**WORK TASK:**
Below this task are records; return each one exactly and omit its images.

***** SOURCE RECORDS *****

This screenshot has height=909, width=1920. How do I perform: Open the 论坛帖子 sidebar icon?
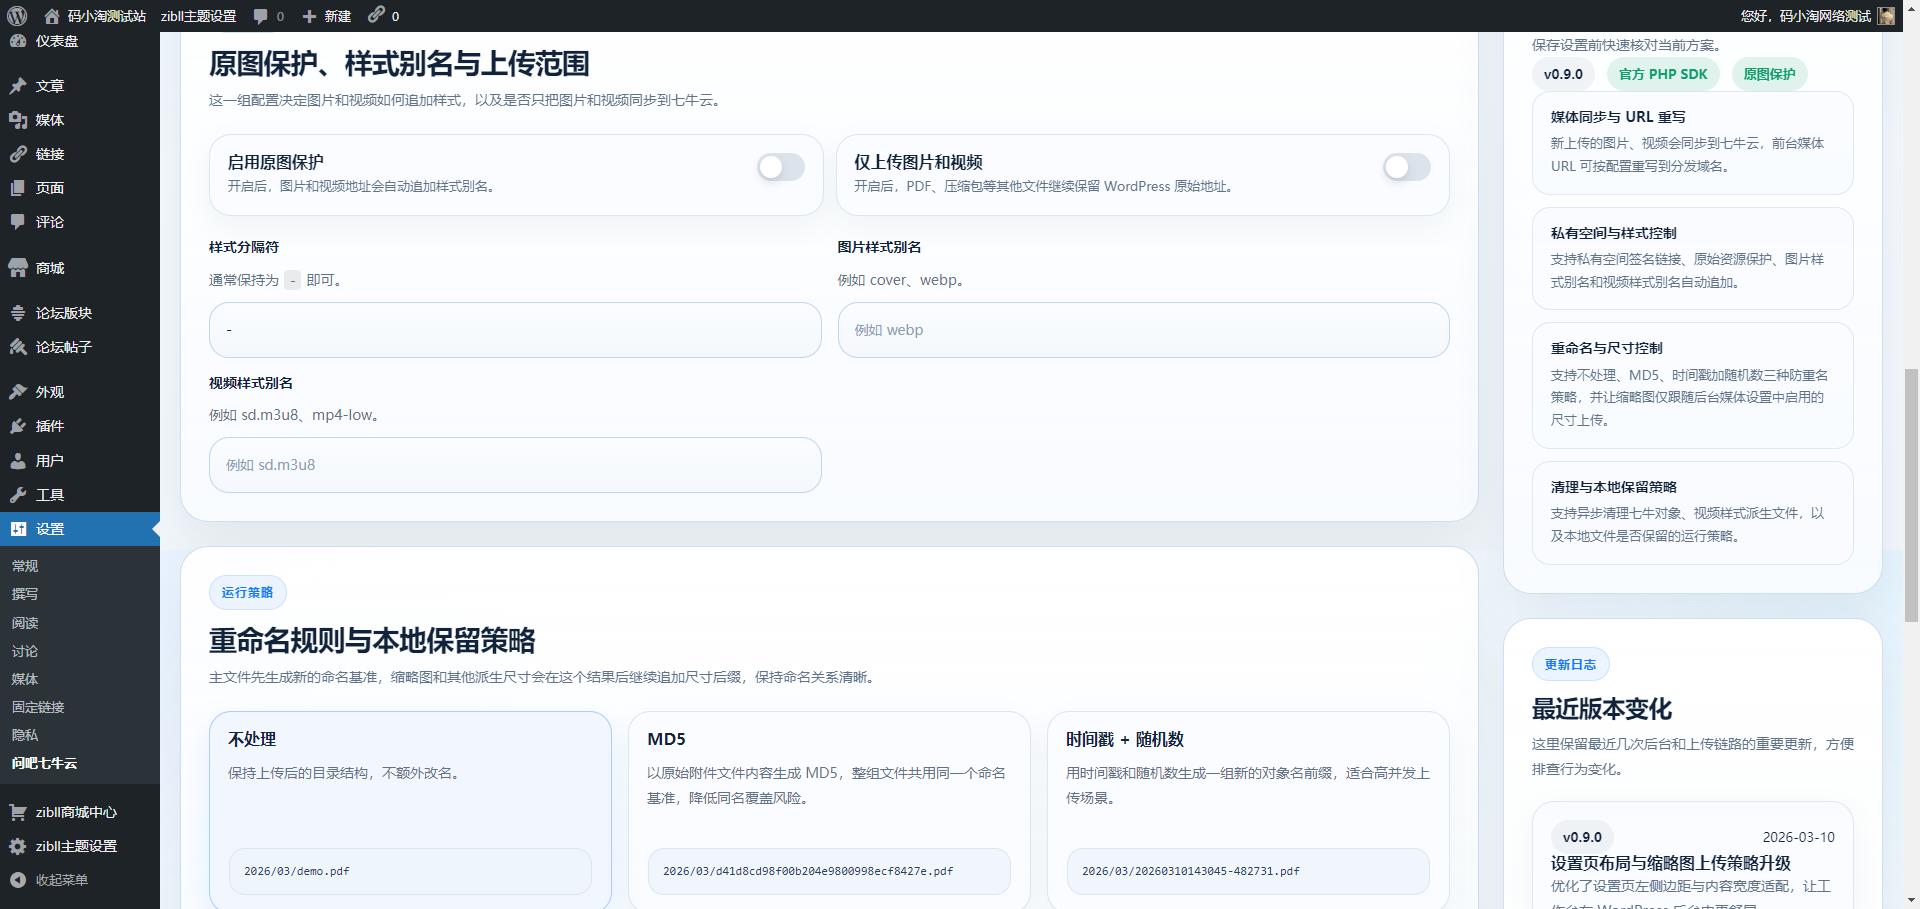coord(18,347)
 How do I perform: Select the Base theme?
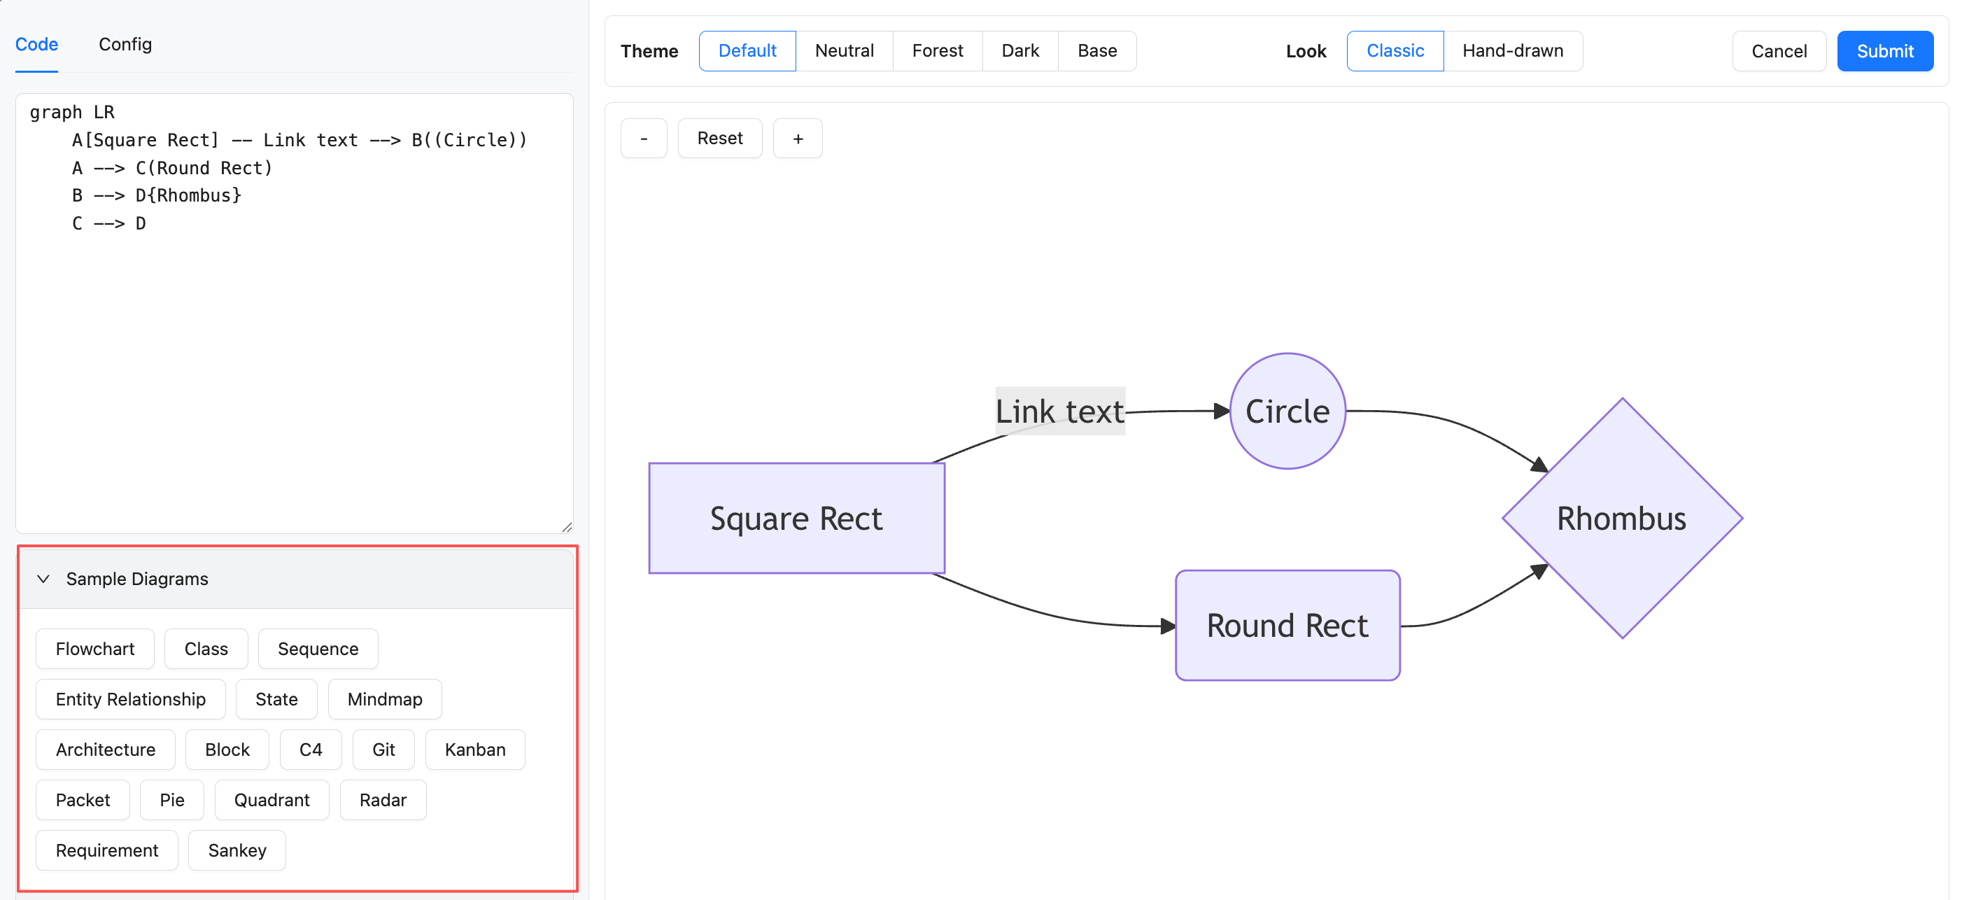(x=1096, y=51)
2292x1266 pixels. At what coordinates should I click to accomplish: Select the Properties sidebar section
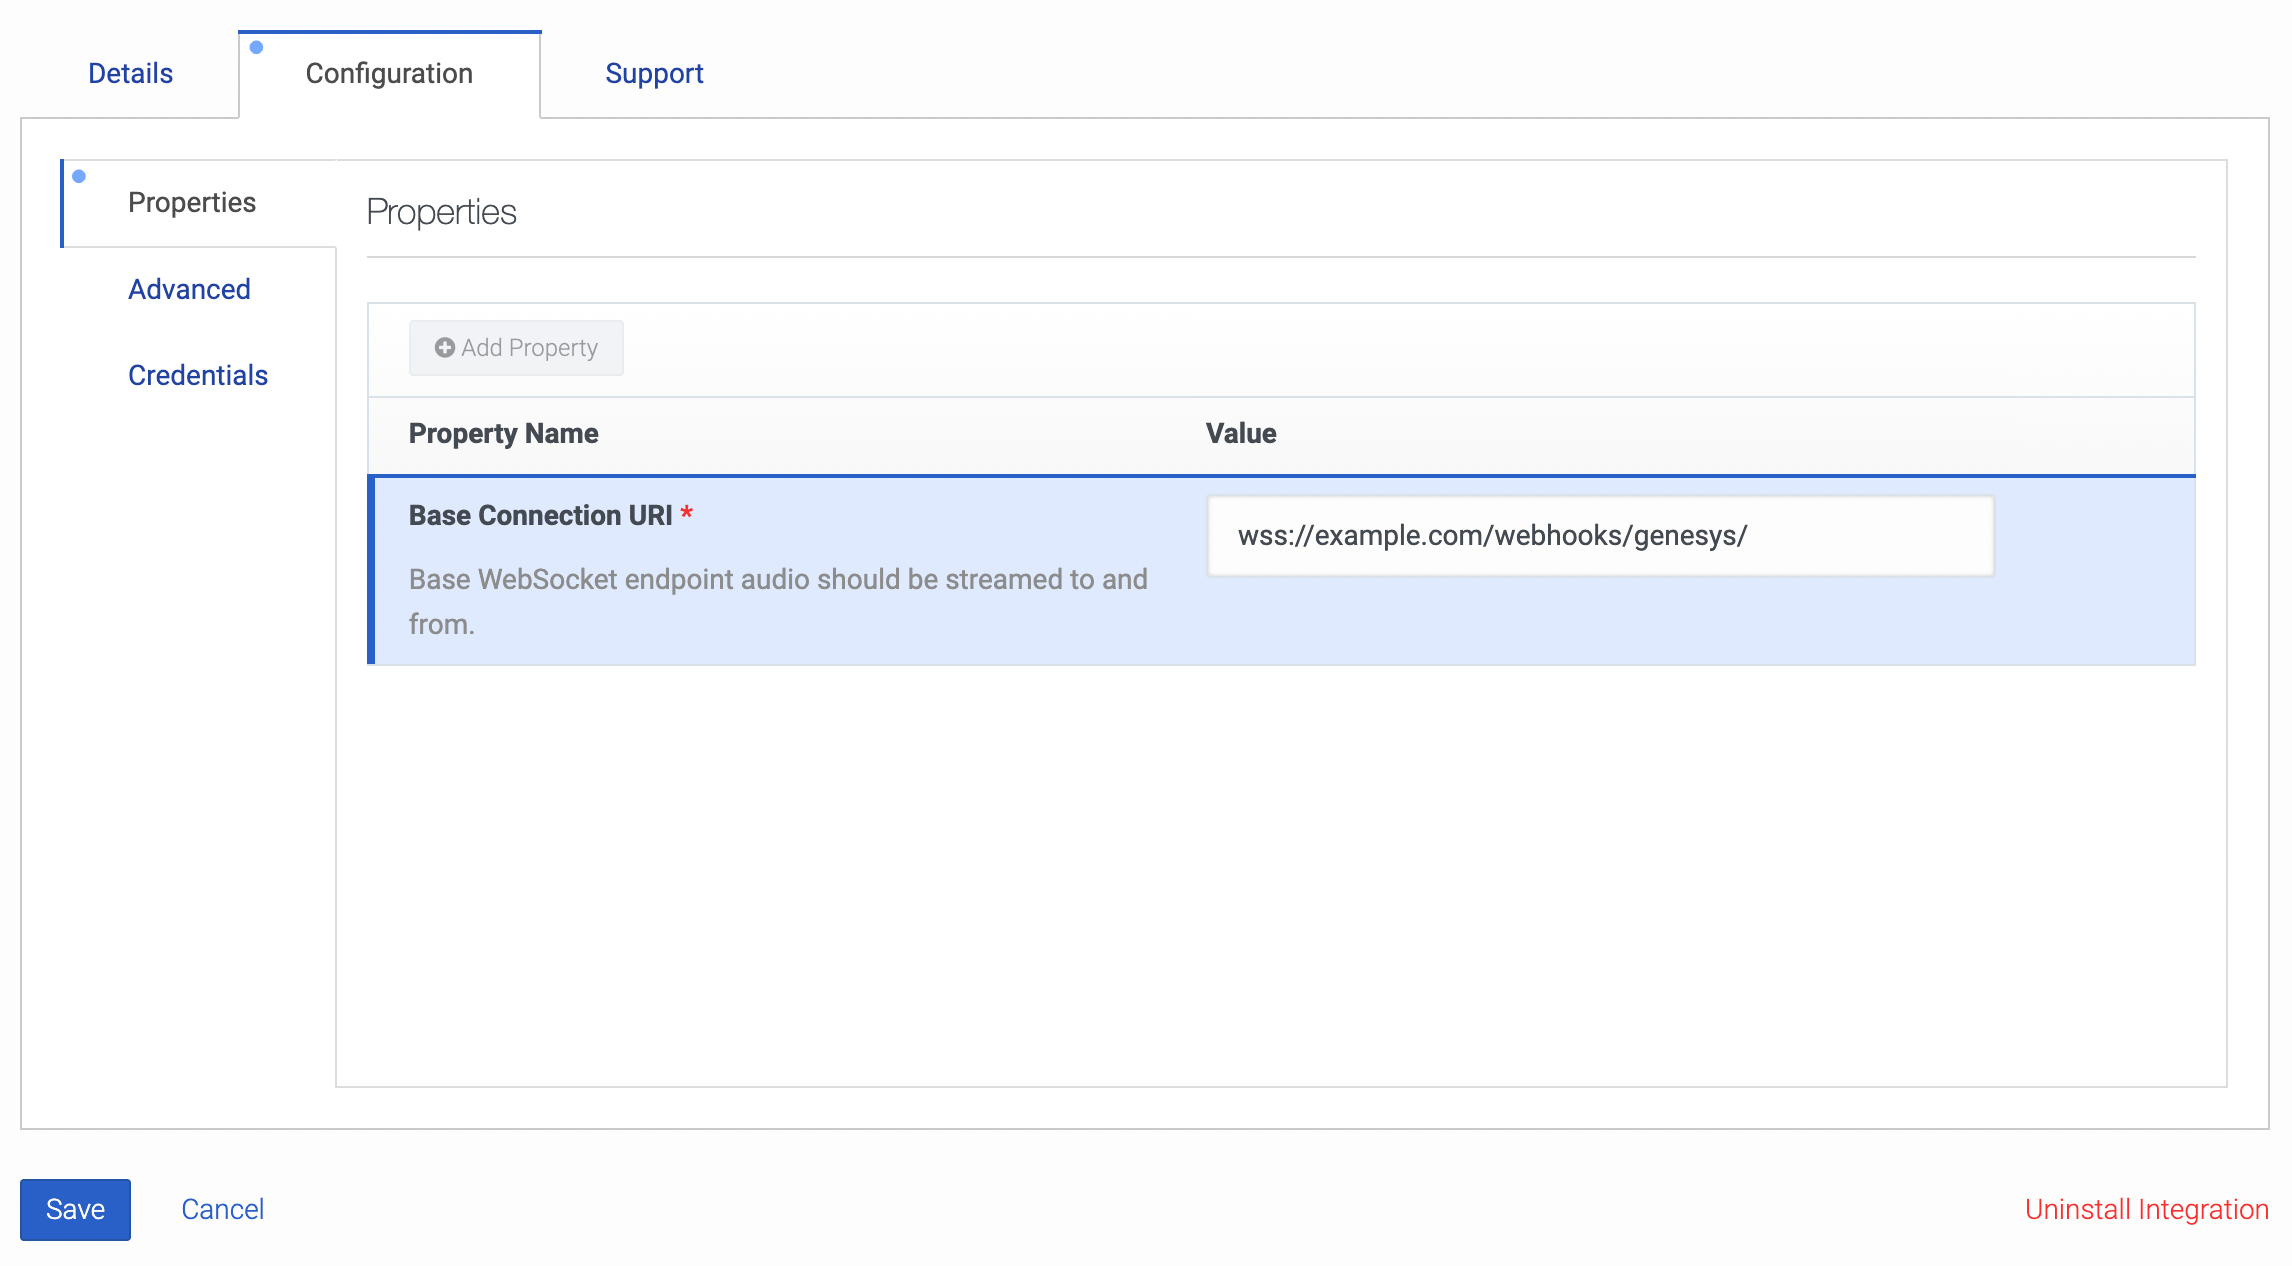click(192, 202)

*****

**PROBLEM SOLUTION:**
This screenshot has height=909, width=1920. How do I perform: Open the 论坛帖子 sidebar icon?
coord(18,347)
 How do I perform: Select the Base theme?
(x=1096, y=51)
2292x1266 pixels. At what coordinates should I click to accomplish: Select the Properties sidebar section
click(192, 202)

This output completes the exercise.